The answer is all of the data, repeated exactly.

-------- TASK INPUT --------

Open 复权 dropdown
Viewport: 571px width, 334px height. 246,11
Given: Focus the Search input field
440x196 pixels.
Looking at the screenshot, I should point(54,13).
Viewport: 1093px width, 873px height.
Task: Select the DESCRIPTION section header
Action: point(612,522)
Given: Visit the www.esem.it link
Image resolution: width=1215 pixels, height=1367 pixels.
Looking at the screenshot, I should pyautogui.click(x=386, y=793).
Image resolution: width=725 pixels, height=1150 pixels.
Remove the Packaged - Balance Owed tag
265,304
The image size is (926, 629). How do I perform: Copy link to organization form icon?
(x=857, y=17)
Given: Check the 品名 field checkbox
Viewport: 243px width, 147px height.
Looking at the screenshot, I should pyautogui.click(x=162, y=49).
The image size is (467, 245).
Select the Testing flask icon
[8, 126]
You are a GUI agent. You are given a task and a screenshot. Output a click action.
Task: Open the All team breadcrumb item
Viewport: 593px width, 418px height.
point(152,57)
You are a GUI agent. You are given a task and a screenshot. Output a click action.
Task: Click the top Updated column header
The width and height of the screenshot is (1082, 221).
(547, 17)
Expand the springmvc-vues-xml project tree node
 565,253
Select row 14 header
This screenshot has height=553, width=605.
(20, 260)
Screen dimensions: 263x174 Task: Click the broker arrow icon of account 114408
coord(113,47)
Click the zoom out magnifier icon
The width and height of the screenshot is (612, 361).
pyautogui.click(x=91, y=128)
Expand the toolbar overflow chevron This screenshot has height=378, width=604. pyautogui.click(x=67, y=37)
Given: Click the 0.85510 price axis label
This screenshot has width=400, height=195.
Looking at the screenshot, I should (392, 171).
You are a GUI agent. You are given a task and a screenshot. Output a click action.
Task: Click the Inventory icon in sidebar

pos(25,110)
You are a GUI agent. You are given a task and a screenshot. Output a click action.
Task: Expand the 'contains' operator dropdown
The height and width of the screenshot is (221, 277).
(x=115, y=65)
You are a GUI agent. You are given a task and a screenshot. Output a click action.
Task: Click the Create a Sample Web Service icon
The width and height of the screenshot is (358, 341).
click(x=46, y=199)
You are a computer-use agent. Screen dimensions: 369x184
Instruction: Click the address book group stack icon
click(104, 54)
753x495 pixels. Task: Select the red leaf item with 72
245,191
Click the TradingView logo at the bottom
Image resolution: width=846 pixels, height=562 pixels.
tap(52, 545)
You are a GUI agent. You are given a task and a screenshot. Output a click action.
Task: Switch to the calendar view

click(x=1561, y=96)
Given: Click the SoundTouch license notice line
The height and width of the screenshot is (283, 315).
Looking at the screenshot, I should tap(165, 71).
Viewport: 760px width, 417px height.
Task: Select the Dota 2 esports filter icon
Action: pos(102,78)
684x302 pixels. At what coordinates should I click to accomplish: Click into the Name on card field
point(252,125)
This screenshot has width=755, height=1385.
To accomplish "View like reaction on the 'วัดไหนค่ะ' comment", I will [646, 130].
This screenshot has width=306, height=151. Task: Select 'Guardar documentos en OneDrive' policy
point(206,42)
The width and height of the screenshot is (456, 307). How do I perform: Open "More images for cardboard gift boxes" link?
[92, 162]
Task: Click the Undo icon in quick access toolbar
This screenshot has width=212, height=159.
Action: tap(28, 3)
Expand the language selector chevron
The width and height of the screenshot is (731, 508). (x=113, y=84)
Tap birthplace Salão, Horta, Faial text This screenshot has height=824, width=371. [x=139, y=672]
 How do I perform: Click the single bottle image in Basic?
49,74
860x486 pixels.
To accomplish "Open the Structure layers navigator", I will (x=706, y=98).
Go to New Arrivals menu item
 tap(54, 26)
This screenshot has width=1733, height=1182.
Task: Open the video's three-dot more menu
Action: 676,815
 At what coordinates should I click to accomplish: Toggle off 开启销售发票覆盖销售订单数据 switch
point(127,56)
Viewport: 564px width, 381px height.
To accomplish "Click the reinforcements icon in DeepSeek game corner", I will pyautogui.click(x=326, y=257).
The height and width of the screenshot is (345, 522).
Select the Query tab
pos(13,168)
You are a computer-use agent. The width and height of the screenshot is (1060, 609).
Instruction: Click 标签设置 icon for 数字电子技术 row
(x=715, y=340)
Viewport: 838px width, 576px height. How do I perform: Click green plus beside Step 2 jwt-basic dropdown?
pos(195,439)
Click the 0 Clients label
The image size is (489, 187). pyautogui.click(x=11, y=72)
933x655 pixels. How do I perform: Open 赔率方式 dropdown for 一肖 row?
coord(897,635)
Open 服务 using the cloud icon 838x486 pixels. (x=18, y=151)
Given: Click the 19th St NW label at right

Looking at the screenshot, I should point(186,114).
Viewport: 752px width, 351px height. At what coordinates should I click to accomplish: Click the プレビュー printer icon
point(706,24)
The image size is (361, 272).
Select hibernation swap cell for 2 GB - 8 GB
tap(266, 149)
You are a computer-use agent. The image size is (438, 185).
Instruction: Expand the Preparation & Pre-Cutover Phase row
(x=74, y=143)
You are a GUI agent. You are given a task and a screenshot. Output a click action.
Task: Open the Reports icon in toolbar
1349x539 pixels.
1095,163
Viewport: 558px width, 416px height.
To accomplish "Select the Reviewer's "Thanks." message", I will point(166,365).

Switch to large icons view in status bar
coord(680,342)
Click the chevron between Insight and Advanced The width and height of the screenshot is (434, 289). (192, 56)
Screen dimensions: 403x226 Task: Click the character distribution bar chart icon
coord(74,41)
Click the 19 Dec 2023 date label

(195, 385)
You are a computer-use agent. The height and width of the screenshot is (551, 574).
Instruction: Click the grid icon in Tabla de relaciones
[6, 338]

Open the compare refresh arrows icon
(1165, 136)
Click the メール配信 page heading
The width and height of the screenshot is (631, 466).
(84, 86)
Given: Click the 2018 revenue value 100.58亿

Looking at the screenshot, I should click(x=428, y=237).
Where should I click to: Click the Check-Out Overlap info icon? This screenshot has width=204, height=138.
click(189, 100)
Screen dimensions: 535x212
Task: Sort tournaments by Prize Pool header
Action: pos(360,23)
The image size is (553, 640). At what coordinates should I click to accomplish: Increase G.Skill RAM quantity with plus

--------

§ EXPECTED ANSWER
Open 复权 dropdown
Viewport: 571px width, 334px height. 246,11
Given: Focus the Search input field
440x196 pixels.
Looking at the screenshot, I should point(54,13).
Viewport: 1093px width, 873px height.
Task: Select the DESCRIPTION section header
Action: point(612,522)
Given: Visit the www.esem.it link
Image resolution: width=1215 pixels, height=1367 pixels.
Looking at the screenshot, I should pyautogui.click(x=386, y=793).
Image resolution: width=725 pixels, height=1150 pixels.
Remove the Packaged - Balance Owed tag
265,304
The image size is (926, 629). How do I perform: Copy link to organization form icon?
(x=857, y=17)
Given: Check the 品名 field checkbox
Viewport: 243px width, 147px height.
Looking at the screenshot, I should pyautogui.click(x=162, y=49).
The image size is (467, 245).
Select the Testing flask icon
[8, 126]
You are a GUI agent. You are given a task and a screenshot. Output a click action.
Task: Open the All team breadcrumb item
Viewport: 593px width, 418px height.
point(152,57)
You are a GUI agent. You are given a task and a screenshot. Output a click action.
Task: Click the top Updated column header
The width and height of the screenshot is (1082, 221).
(547, 17)
Expand the springmvc-vues-xml project tree node
 565,253
Select row 14 header
This screenshot has height=553, width=605.
(20, 260)
Screen dimensions: 263x174 Task: Click the broker arrow icon of account 114408
coord(113,47)
Click the zoom out magnifier icon
The width and height of the screenshot is (612, 361).
pyautogui.click(x=91, y=128)
Expand the toolbar overflow chevron This screenshot has height=378, width=604. pyautogui.click(x=67, y=37)
Given: Click the 0.85510 price axis label
This screenshot has width=400, height=195.
Looking at the screenshot, I should (392, 171).
You are a GUI agent. You are given a task and a screenshot. Output a click action.
Task: Click the Inventory icon in sidebar

pos(25,110)
You are a GUI agent. You are given a task and a screenshot. Output a click action.
Task: Expand the 'contains' operator dropdown
The height and width of the screenshot is (221, 277).
(x=115, y=65)
You are a GUI agent. You are given a task and a screenshot. Output a click action.
Task: Click the Create a Sample Web Service icon
The width and height of the screenshot is (358, 341).
click(x=46, y=199)
You are a computer-use agent. Screen dimensions: 369x184
Instruction: Click the address book group stack icon
click(104, 54)
753x495 pixels. Task: Select the red leaf item with 72
245,191
Click the TradingView logo at the bottom
Image resolution: width=846 pixels, height=562 pixels.
tap(52, 545)
You are a GUI agent. You are given a task and a screenshot. Output a click action.
Task: Switch to the calendar view

click(x=1561, y=96)
Given: Click the SoundTouch license notice line
The height and width of the screenshot is (283, 315).
Looking at the screenshot, I should tap(165, 71).
Viewport: 760px width, 417px height.
Task: Select the Dota 2 esports filter icon
Action: pos(102,78)
684x302 pixels. At what coordinates should I click to accomplish: Click into the Name on card field
point(252,125)
This screenshot has width=755, height=1385.
To accomplish "View like reaction on the 'วัดไหนค่ะ' comment", I will [646, 130].
This screenshot has width=306, height=151. Task: Select 'Guardar documentos en OneDrive' policy
point(206,42)
The width and height of the screenshot is (456, 307). How do I perform: Open "More images for cardboard gift boxes" link?
[92, 162]
Task: Click the Undo icon in quick access toolbar
This screenshot has width=212, height=159.
Action: tap(28, 3)
Expand the language selector chevron
The width and height of the screenshot is (731, 508). (x=113, y=84)
Tap birthplace Salão, Horta, Faial text This screenshot has height=824, width=371. [x=139, y=672]
 How do I perform: Click the single bottle image in Basic?
49,74
860x486 pixels.
To accomplish "Open the Structure layers navigator", I will (x=706, y=98).
Go to New Arrivals menu item
 tap(54, 26)
This screenshot has width=1733, height=1182.
Task: Open the video's three-dot more menu
Action: 676,815
 At what coordinates should I click to accomplish: Toggle off 开启销售发票覆盖销售订单数据 switch
point(127,56)
Viewport: 564px width, 381px height.
To accomplish "Click the reinforcements icon in DeepSeek game corner", I will pyautogui.click(x=326, y=257).
The height and width of the screenshot is (345, 522).
Select the Query tab
pos(13,168)
You are a computer-use agent. The width and height of the screenshot is (1060, 609).
Instruction: Click 标签设置 icon for 数字电子技术 row
(x=715, y=340)
Viewport: 838px width, 576px height. How do I perform: Click green plus beside Step 2 jwt-basic dropdown?
pos(195,439)
Click the 0 Clients label
The image size is (489, 187). pyautogui.click(x=11, y=72)
933x655 pixels. How do I perform: Open 赔率方式 dropdown for 一肖 row?
coord(897,635)
Open 服务 using the cloud icon 838x486 pixels. (x=18, y=151)
Given: Click the 19th St NW label at right

Looking at the screenshot, I should point(186,114).
Viewport: 752px width, 351px height. At what coordinates should I click to accomplish: Click the プレビュー printer icon
point(706,24)
The image size is (361, 272).
Select hibernation swap cell for 2 GB - 8 GB
tap(266, 149)
You are a computer-use agent. The image size is (438, 185).
Instruction: Expand the Preparation & Pre-Cutover Phase row
(x=74, y=143)
You are a GUI agent. You are given a task and a screenshot. Output a click action.
Task: Open the Reports icon in toolbar
1349x539 pixels.
1095,163
Viewport: 558px width, 416px height.
To accomplish "Select the Reviewer's "Thanks." message", I will point(166,365).

Switch to large icons view in status bar
coord(680,342)
Click the chevron between Insight and Advanced The width and height of the screenshot is (434, 289). (192, 56)
Screen dimensions: 403x226 Task: Click the character distribution bar chart icon
coord(74,41)
Click the 19 Dec 2023 date label

(195, 385)
You are a computer-use agent. The height and width of the screenshot is (551, 574).
Instruction: Click the grid icon in Tabla de relaciones
[6, 338]

Open the compare refresh arrows icon
(1165, 136)
Click the メール配信 page heading
The width and height of the screenshot is (631, 466).
(84, 86)
Given: Click the 2018 revenue value 100.58亿

Looking at the screenshot, I should click(x=428, y=237).
Where should I click to: Click the Check-Out Overlap info icon? This screenshot has width=204, height=138.
click(189, 100)
Screen dimensions: 535x212
Task: Sort tournaments by Prize Pool header
Action: pos(360,23)
The image size is (553, 640). At what coordinates should I click to accomplish: Increase G.Skill RAM quantity with plus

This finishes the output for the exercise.